Era Suo padre. Nelle Sue terribili notti, Carlos non riusciva più a ricordare se una volta, a quel quadrivio, l’aveva davvero ucciso, ovvero se dal cocchio Laio gli aveva riso in faccia con quella così tedesca e secca risata ritmata, quella del Capitano del Wozzeck , dicendogli che mai Carlos riuscirebbe a provocargli nemmeno una scalfittura. Quando ricordava di averlo ucciso, il ricordo si scindeva a sua volta in due corni terribili: uno portava un immenso senso di liberazione al quale sarebbe dovuta seguire la coscienza che ormai a Lui, Carlos, nulla era più vietato, nulla impossibile, nella direzione d’orchestra; l’altro era segnato da un rimorso che si tramutava in paralisi.
La congerie di paralisi vinse. Carlos sul podio era più grande del vecchio, cattivo, Laio, questo l’hanno compreso tutti: ma girava sempre in un circolo destinato a diventare vizioso. Qualità d’intuizione, di sensibilità, di analisi, di gestualità, di fraseggio, di scoperta del quid rivelatore, insomma di genio potenzialmente superiore a tutti gli altri, apparivano come un miracolo a chiunque, dirigesse Egli il Tristano o Il cavaliere della rosa o La Bohème o l’ Otello , le Sinfonie di Beethoven, nemmeno tutte, o quelle di Brahms.

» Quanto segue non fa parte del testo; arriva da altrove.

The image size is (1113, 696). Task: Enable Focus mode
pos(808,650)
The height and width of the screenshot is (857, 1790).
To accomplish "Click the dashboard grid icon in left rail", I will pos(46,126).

V’era tuttavia un che di febbrile a fianco di quel sublime autodominio che sul podio sapeva trovare. Questo che di febbrile t’infondeva una leggera angoscia, quasi tu comprendessi che il Maestro avesse l’incubo di non portare a termine l’esecuzione, magari perché Laio si sarebbe materializzato prendendoGli di mano la bacchetta e continuando lui. Perciò dico che nel Suo pathos v’era talvolta un quid di morboso. Aggiungo: non sempre la qualità suprema dell’esecuzione, l’equilibrio assoluto dei rapporti era da Lui attinta. Aggiungo ancora: in Beethoven pochi hanno inteso dalla Sua bacchetta scaturire una maggiore energia, una maggior potenza esplosiva. Ma non v’è, se si pensa all’Introduzione della Quarta e della Settima , quel «senso del vasto spazio» che le fa essere ciò che sono. E a volte esecuzioni curatissime vedevano sovrapporsi come un geniale elemento improvvisatorio al piano sintetico.

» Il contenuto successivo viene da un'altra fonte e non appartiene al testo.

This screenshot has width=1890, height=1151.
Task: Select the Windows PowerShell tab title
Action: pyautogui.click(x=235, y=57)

L’immagine Sua che più mi ossessiona con una sorta di liberatorio gaudio, sebbene misto a un’indefinibile e lieve melancolia, è quella del direttore dei Valzer, delle Polche, dei Galops e delle Marce degli Strauss nel miracolo del Concerto di Capodanno. Dirigeva questi pezzi come ciò che sono, grandissima musica, ma insieme con una sprezzatura del gesto fatta di anticipi, «rubati» strepitosi, di cessazioni della battuta, e soprattutto d’una tale compenetrazione fisica con quei ritmi che sembrava vederlo librarsi a un metro da terra. Le registrazioni che ne restano di per sé sanciscono il loro scaturire da un genio della bacchetta: da un genio che, forse, per una volta, provò una strana gioia a farsi tutt’uno coi ritmi e le melodie.

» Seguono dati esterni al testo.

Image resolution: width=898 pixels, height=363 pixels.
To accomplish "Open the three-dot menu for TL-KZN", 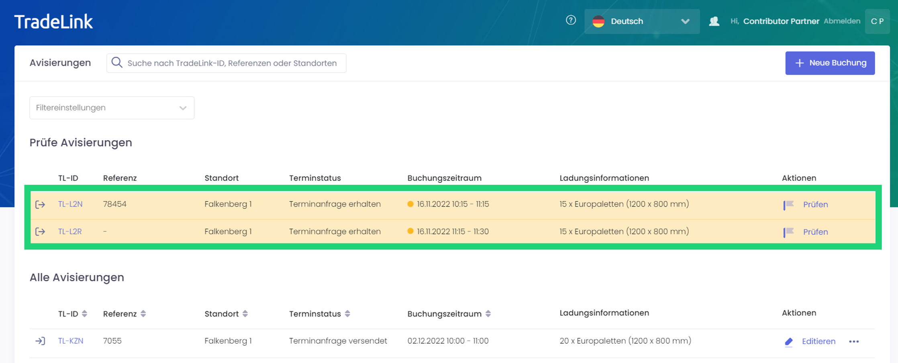I will tap(854, 341).
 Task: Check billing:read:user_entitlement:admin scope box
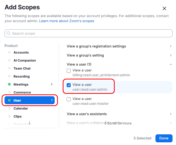click(x=69, y=71)

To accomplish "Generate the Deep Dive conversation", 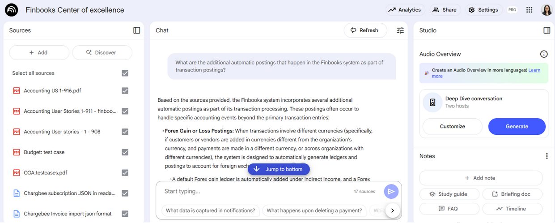I will point(517,126).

Seppellita la mogliettuccia, Carlos preparò meticolosamente il riserbo della Propria morte e del Proprio interro. Non si uccise, ché chi lo ha conosciuto come un fratello mi dice che non ne avrebbe avuto il coraggio fisico. Ma si lasciò giorno per giorno morire. Riuscirci, e in così poco tempo, è dato a pochi. Forse una delle poche grazie elargiteGli dalla Sua cattiva moira.